_RECORDS SUPPLIED_:

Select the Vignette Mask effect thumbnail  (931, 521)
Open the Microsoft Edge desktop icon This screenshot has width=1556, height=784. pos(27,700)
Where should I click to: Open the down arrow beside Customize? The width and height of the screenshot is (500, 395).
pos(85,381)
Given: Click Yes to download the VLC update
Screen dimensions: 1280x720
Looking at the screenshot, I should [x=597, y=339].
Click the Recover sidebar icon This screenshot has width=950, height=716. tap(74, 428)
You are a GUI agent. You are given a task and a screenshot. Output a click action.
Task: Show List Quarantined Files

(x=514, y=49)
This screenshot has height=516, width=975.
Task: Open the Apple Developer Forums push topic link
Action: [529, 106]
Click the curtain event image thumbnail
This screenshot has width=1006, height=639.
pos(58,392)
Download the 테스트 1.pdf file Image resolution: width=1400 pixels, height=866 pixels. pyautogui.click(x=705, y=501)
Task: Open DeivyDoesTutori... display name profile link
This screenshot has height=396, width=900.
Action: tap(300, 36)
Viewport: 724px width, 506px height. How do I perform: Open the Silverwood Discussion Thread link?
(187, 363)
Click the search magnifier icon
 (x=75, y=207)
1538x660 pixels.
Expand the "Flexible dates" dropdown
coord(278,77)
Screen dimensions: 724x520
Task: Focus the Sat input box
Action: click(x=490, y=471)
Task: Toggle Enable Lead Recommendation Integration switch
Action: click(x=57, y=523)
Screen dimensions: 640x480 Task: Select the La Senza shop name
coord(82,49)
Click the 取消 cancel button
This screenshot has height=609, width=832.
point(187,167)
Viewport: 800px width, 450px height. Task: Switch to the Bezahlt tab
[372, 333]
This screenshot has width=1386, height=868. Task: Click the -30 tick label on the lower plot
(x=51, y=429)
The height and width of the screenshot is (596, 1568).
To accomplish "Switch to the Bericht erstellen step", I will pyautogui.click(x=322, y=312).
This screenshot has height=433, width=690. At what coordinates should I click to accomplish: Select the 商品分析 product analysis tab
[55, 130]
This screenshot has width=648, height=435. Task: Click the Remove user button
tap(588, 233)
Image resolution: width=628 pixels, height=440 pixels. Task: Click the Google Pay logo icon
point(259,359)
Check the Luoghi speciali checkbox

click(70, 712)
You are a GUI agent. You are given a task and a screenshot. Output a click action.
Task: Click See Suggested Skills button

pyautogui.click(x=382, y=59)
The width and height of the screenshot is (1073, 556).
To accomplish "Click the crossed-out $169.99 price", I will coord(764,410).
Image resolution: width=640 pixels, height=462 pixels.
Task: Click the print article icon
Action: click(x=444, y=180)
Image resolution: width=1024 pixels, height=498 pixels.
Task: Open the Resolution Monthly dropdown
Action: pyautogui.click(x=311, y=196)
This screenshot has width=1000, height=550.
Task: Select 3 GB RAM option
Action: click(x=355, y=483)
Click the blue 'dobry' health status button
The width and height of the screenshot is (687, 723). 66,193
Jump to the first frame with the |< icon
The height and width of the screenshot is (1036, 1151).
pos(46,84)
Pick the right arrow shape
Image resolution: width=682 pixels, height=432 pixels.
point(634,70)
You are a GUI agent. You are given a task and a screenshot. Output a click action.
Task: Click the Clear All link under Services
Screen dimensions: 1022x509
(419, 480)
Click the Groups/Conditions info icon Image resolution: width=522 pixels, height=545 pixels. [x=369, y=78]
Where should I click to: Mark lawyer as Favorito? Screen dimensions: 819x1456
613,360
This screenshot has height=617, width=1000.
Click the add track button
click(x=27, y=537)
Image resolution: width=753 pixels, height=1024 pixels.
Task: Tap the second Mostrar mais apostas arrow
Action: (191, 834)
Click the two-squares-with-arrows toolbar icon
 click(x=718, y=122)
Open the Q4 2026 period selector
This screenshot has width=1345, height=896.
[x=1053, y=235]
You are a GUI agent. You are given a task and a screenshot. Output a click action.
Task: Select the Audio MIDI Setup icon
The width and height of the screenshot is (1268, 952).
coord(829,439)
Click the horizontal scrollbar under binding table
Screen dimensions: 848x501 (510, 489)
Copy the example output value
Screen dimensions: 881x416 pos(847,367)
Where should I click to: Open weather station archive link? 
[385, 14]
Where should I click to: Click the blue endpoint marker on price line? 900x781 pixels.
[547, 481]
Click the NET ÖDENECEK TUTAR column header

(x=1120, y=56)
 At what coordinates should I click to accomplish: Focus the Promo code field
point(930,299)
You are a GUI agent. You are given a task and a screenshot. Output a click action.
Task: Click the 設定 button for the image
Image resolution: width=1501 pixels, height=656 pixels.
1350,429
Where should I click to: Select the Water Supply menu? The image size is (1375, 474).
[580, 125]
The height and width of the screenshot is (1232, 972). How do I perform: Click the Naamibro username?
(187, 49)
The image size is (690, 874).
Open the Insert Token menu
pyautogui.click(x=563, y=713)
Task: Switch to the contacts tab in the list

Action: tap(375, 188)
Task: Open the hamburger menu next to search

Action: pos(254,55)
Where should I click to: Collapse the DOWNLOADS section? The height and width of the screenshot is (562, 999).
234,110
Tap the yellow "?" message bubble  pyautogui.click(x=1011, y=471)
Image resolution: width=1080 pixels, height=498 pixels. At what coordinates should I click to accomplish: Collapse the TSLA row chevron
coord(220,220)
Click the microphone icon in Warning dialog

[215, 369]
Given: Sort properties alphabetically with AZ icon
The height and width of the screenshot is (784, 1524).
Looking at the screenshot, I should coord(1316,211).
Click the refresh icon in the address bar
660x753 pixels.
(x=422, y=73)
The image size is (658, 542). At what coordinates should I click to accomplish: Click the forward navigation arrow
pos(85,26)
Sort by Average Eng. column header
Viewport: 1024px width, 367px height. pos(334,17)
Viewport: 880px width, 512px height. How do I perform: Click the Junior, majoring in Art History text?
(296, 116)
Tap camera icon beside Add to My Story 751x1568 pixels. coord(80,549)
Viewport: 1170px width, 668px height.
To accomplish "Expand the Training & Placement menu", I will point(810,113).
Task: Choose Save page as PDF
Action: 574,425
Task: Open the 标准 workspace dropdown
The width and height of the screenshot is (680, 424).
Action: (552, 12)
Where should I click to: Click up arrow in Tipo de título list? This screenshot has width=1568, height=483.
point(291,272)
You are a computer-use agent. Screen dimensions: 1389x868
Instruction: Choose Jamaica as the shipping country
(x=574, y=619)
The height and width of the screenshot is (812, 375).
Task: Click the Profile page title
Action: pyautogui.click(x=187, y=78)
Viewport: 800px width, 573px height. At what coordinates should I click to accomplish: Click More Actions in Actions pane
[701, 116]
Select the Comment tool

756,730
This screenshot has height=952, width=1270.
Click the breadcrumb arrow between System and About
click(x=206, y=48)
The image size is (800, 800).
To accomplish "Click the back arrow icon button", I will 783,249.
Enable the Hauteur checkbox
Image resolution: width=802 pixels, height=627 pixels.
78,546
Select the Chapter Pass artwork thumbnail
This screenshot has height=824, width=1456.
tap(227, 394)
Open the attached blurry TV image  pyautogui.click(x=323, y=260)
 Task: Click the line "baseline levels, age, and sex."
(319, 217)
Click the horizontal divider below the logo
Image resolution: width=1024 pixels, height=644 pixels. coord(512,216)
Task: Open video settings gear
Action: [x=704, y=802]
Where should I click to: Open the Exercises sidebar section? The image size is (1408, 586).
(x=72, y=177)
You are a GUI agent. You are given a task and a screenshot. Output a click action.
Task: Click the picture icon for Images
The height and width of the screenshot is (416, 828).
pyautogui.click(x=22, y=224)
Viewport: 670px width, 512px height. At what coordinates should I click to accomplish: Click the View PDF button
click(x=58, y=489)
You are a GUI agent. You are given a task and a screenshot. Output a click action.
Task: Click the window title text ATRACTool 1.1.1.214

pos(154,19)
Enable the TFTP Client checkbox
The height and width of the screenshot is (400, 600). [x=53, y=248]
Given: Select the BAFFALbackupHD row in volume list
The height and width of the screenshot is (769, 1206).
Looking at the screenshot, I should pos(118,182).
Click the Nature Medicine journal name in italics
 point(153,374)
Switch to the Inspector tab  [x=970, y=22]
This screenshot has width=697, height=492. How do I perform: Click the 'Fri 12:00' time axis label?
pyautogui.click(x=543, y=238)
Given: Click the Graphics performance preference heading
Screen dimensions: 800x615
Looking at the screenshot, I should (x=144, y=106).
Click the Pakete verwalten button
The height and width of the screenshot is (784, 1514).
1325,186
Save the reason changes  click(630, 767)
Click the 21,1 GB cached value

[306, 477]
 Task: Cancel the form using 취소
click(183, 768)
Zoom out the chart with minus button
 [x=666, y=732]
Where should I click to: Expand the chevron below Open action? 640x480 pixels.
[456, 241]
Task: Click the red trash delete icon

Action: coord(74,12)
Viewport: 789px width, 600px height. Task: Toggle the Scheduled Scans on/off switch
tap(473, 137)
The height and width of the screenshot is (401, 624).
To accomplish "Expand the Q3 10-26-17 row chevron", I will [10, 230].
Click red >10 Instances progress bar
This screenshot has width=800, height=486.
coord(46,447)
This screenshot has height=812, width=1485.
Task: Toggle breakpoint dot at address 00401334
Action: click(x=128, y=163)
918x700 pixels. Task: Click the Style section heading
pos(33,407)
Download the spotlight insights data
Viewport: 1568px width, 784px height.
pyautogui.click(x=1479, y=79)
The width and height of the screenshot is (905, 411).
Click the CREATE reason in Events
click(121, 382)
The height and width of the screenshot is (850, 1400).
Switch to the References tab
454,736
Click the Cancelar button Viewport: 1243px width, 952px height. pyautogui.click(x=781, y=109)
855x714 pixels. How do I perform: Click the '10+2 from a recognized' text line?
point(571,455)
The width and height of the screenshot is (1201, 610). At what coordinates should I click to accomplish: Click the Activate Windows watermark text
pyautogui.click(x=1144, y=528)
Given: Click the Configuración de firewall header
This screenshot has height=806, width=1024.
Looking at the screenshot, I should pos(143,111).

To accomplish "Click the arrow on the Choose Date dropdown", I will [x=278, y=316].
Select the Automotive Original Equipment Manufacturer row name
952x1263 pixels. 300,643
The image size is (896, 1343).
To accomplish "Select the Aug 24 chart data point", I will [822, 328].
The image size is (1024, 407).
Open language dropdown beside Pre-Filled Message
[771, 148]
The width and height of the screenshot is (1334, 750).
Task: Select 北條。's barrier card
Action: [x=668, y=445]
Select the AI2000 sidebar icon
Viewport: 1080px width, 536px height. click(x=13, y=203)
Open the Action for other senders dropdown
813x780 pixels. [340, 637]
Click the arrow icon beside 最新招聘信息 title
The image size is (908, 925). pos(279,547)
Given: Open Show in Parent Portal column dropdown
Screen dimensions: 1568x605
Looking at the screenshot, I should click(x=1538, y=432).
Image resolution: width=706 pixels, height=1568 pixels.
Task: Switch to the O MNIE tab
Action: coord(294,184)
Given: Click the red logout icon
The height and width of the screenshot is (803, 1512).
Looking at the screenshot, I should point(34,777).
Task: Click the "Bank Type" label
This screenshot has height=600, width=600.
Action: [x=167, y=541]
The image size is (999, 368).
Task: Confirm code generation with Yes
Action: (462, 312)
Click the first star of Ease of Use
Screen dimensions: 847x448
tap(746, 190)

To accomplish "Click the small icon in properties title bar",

_WHAT THE TASK ASKS_:
When a line in the material above includes "thumbnail", report that line by copying it.

_REPLY TO THE TASK_:
Select the Vignette Mask effect thumbnail  (931, 521)
Click the curtain event image thumbnail
Select the Chapter Pass artwork thumbnail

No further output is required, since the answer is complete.